_DATASET:_
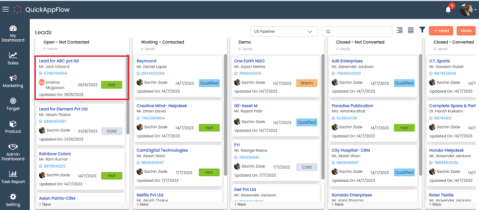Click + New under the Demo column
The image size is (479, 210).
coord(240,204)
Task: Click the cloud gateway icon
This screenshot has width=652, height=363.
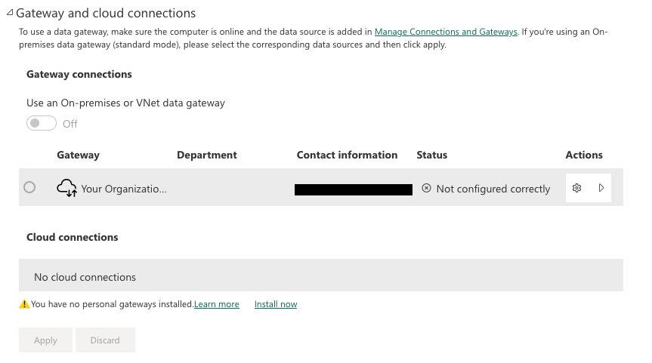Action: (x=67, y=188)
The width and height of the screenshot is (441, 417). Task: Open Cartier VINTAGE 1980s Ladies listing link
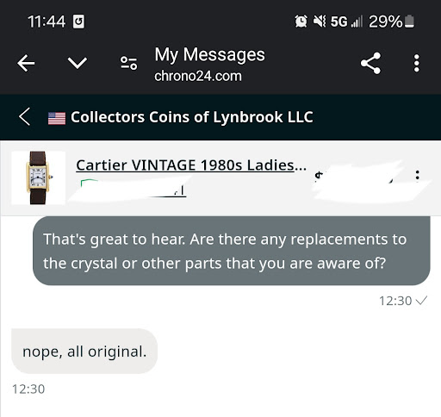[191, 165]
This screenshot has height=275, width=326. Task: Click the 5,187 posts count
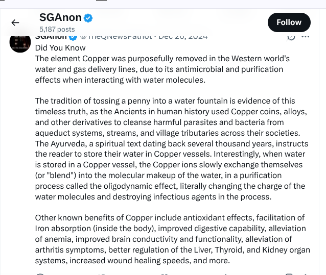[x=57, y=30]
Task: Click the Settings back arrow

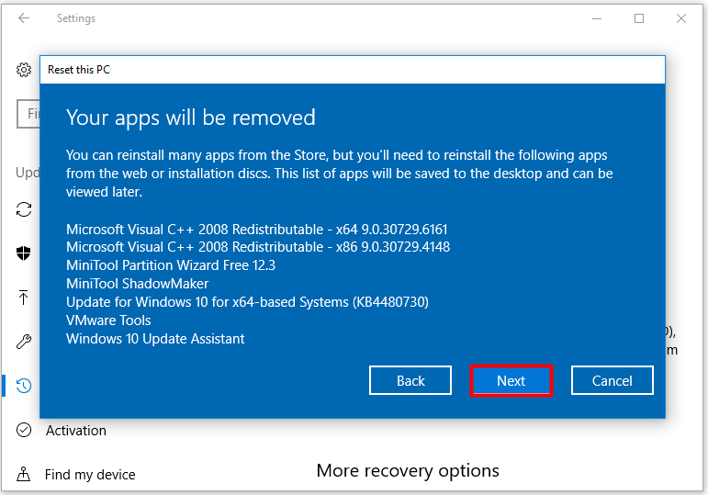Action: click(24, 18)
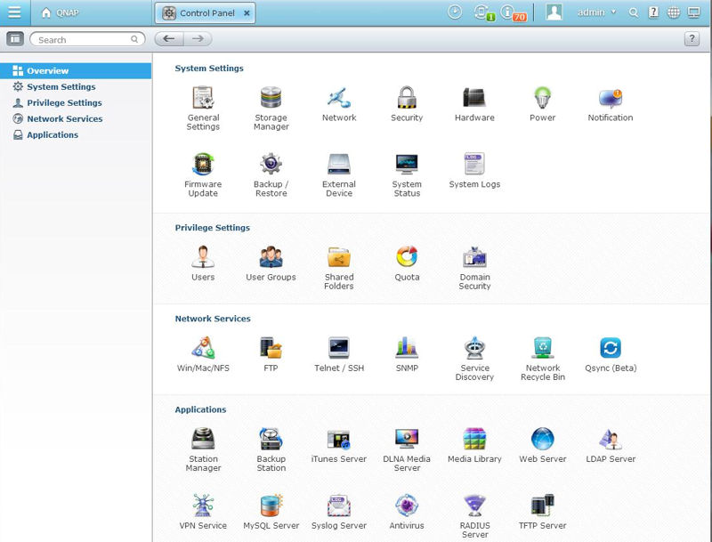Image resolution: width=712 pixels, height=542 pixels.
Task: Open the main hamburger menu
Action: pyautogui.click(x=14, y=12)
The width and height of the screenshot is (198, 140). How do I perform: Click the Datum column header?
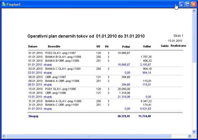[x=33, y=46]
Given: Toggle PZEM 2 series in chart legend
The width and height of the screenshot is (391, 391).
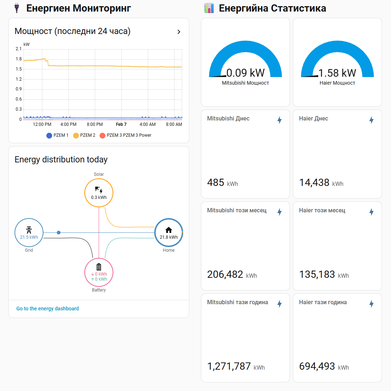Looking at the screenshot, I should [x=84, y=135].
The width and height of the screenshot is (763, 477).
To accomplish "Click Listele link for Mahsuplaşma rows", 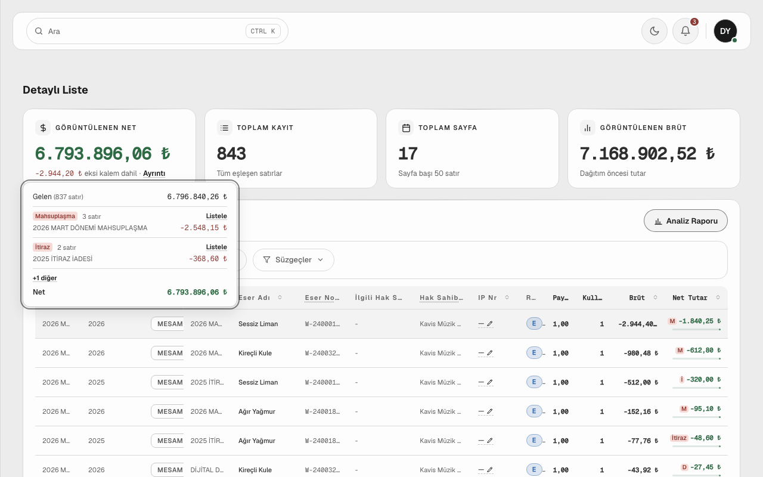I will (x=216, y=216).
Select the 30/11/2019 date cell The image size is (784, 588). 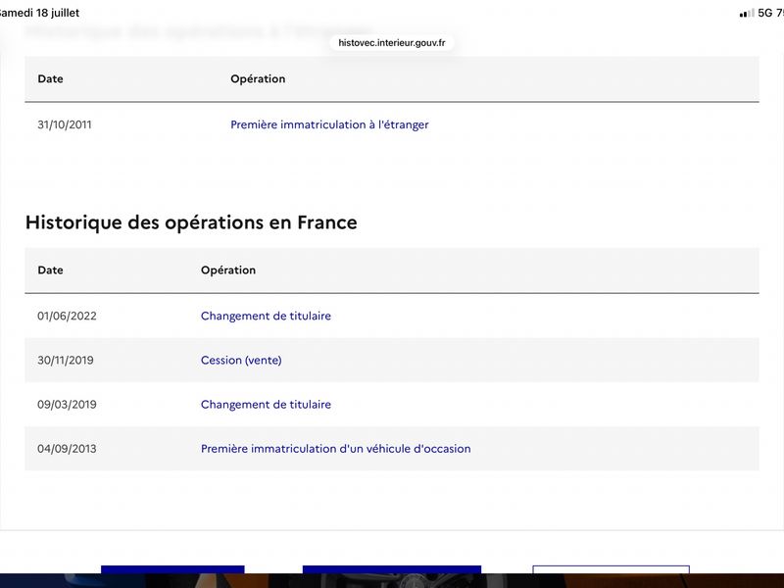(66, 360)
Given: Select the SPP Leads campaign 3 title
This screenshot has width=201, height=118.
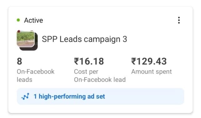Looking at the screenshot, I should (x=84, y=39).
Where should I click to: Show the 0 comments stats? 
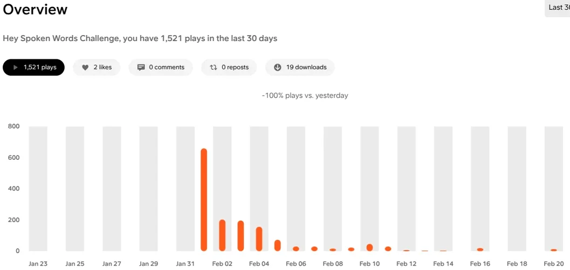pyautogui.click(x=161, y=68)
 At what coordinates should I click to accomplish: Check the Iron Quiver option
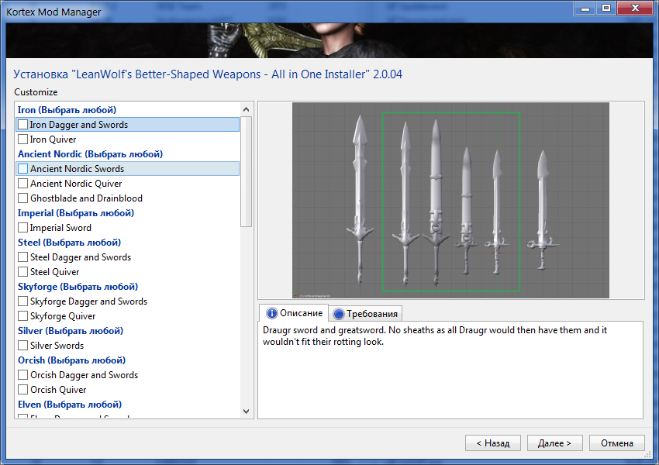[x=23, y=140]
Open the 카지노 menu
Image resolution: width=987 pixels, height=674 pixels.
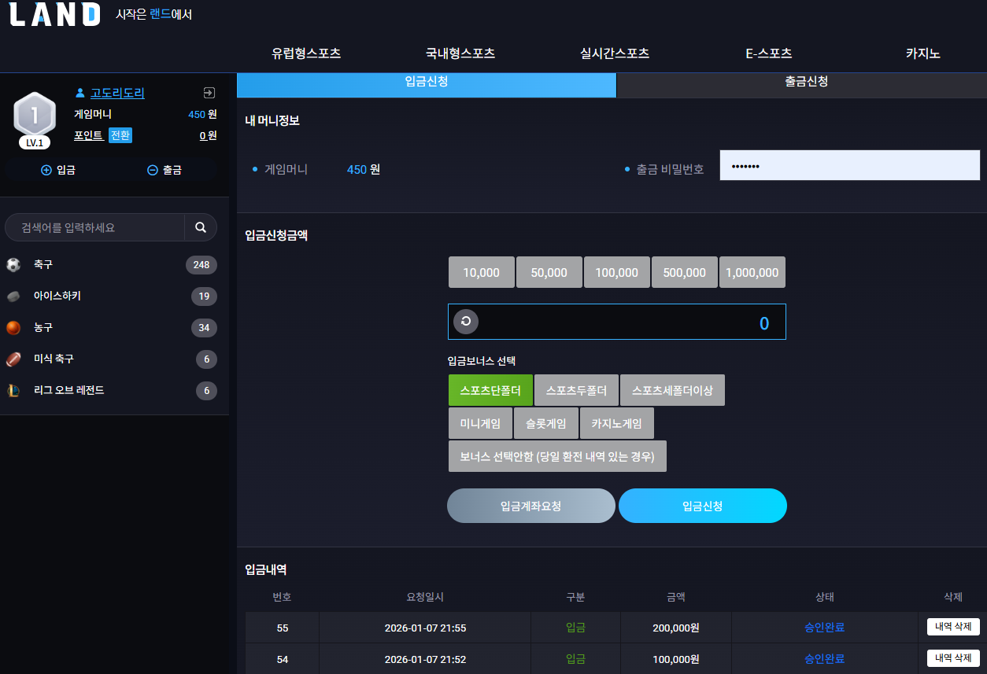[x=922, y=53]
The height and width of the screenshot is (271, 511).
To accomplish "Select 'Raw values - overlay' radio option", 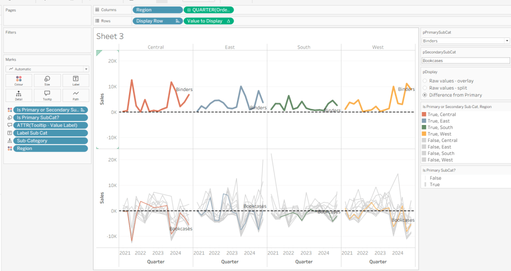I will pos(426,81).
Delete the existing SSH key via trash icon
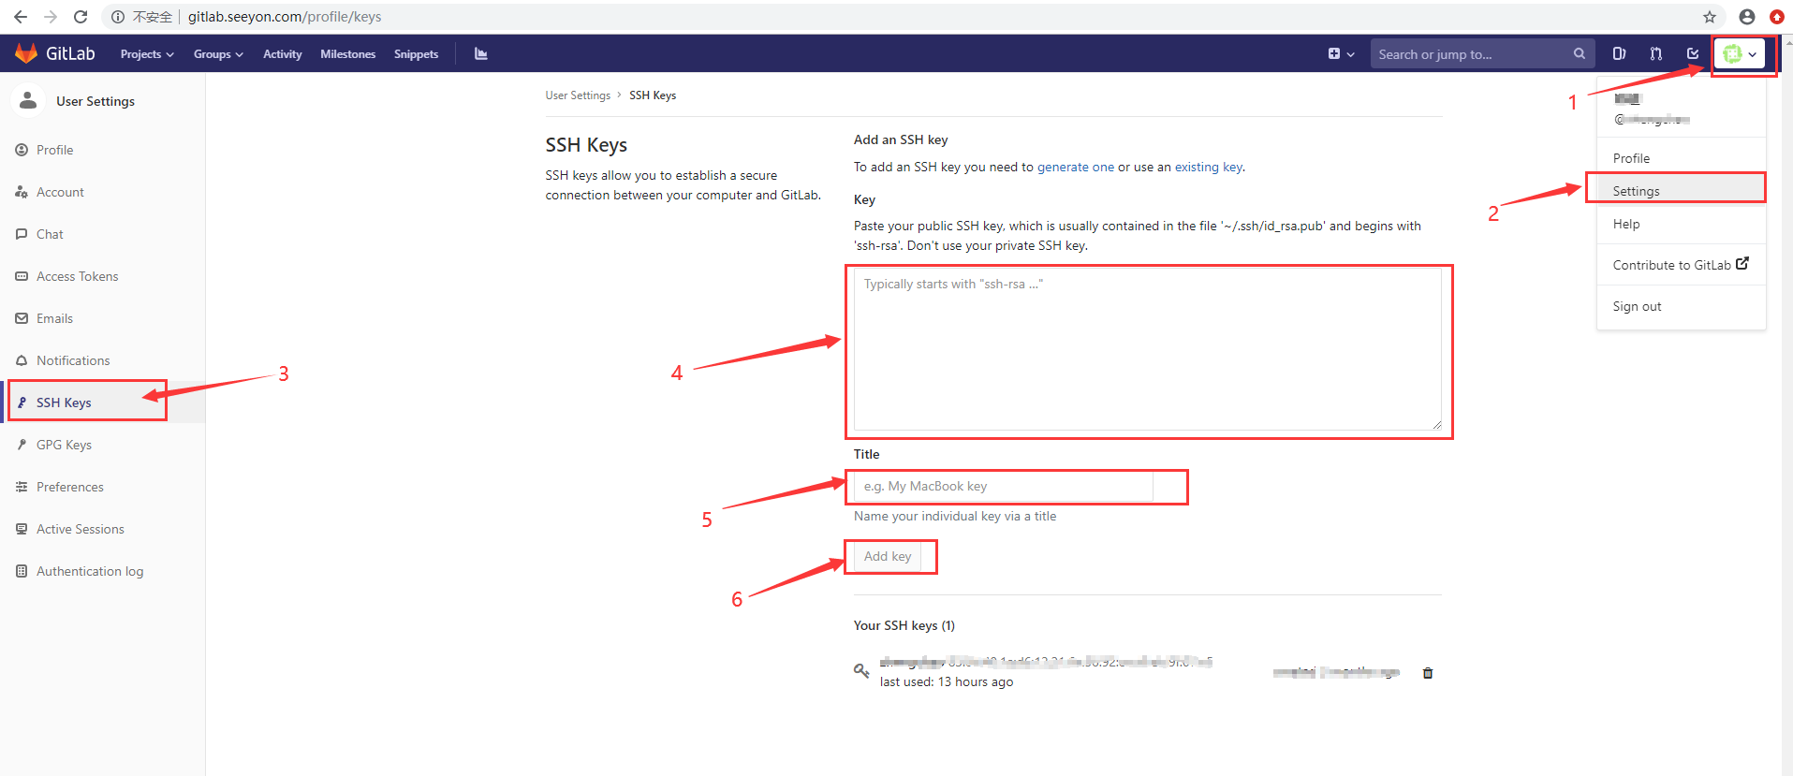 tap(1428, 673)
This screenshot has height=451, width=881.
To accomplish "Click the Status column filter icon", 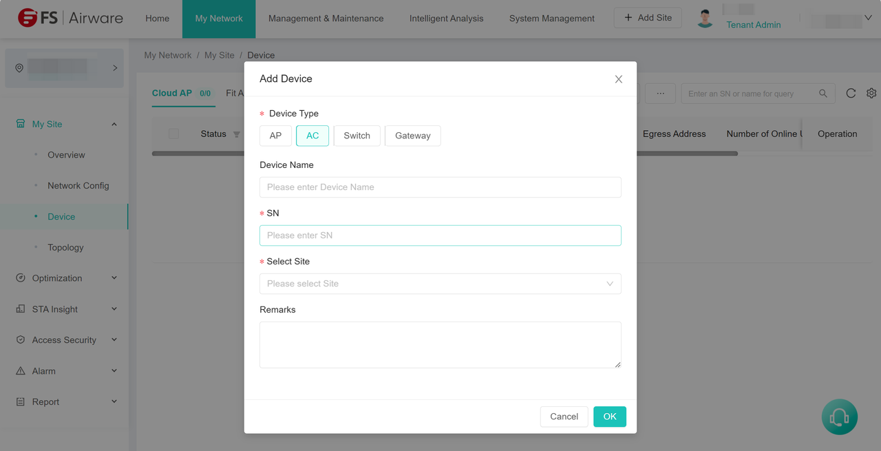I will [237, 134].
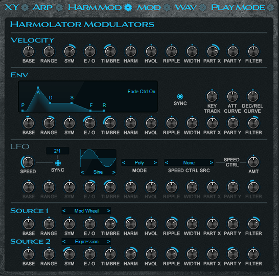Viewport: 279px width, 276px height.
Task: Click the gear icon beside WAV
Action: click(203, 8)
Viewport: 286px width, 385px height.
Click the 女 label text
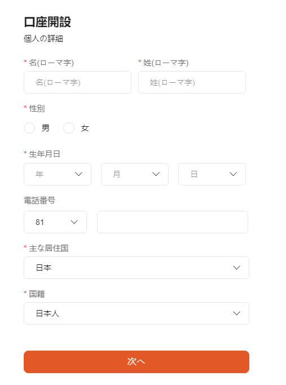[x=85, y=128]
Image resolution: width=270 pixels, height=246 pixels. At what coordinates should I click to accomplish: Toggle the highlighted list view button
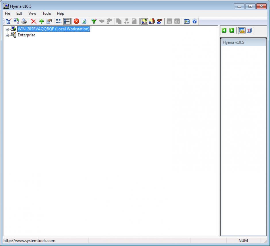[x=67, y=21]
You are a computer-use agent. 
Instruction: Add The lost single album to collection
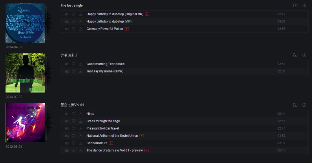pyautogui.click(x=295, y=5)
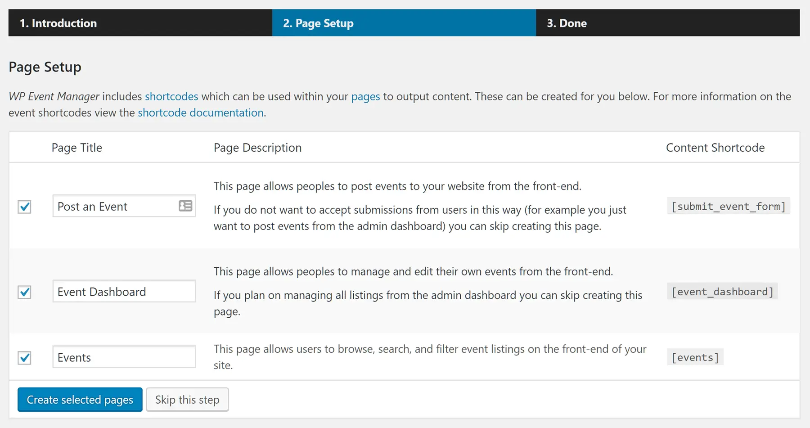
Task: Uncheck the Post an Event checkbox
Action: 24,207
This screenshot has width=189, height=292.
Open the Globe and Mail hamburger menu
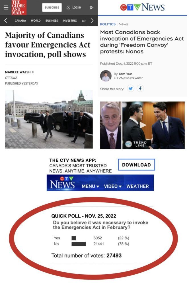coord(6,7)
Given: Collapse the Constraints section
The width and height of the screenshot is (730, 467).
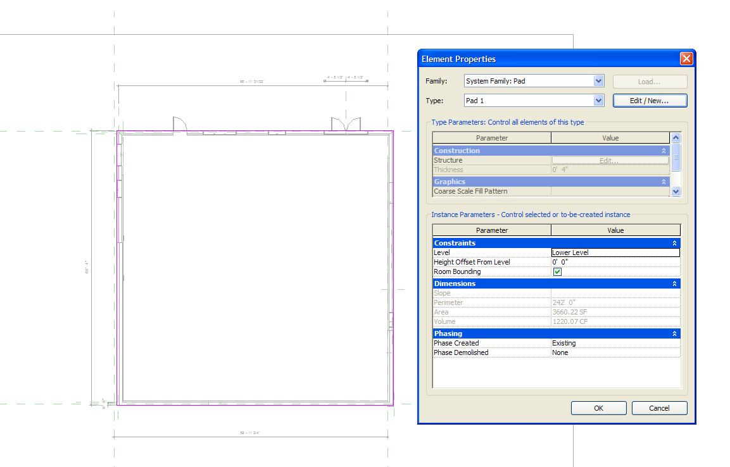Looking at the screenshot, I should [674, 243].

_WORK INSTRUCTIONS:_ For this exercise, please set down exactly the lines of the listing above from the line with "Task: Click the cloud gateway icon" up to and including the line with "Given: Toggle PZEM 2 series in chart legend", and no pictures.

_YOUR SOLUTION:_
Task: Click the cloud gateway icon
This screenshot has width=652, height=363.
Action: (x=67, y=188)
The width and height of the screenshot is (441, 417). Task: Open Cartier VINTAGE 1980s Ladies listing link
[191, 165]
This screenshot has height=275, width=326. Task: Click the 5,187 posts count
[x=57, y=30]
Task: Click the Settings back arrow

Action: click(24, 18)
Image resolution: width=712 pixels, height=542 pixels.
Task: Open the main hamburger menu
Action: pyautogui.click(x=14, y=12)
The width and height of the screenshot is (198, 140). How do I perform: Click the Datum column header?
[x=33, y=46]
Given: Toggle PZEM 2 series in chart legend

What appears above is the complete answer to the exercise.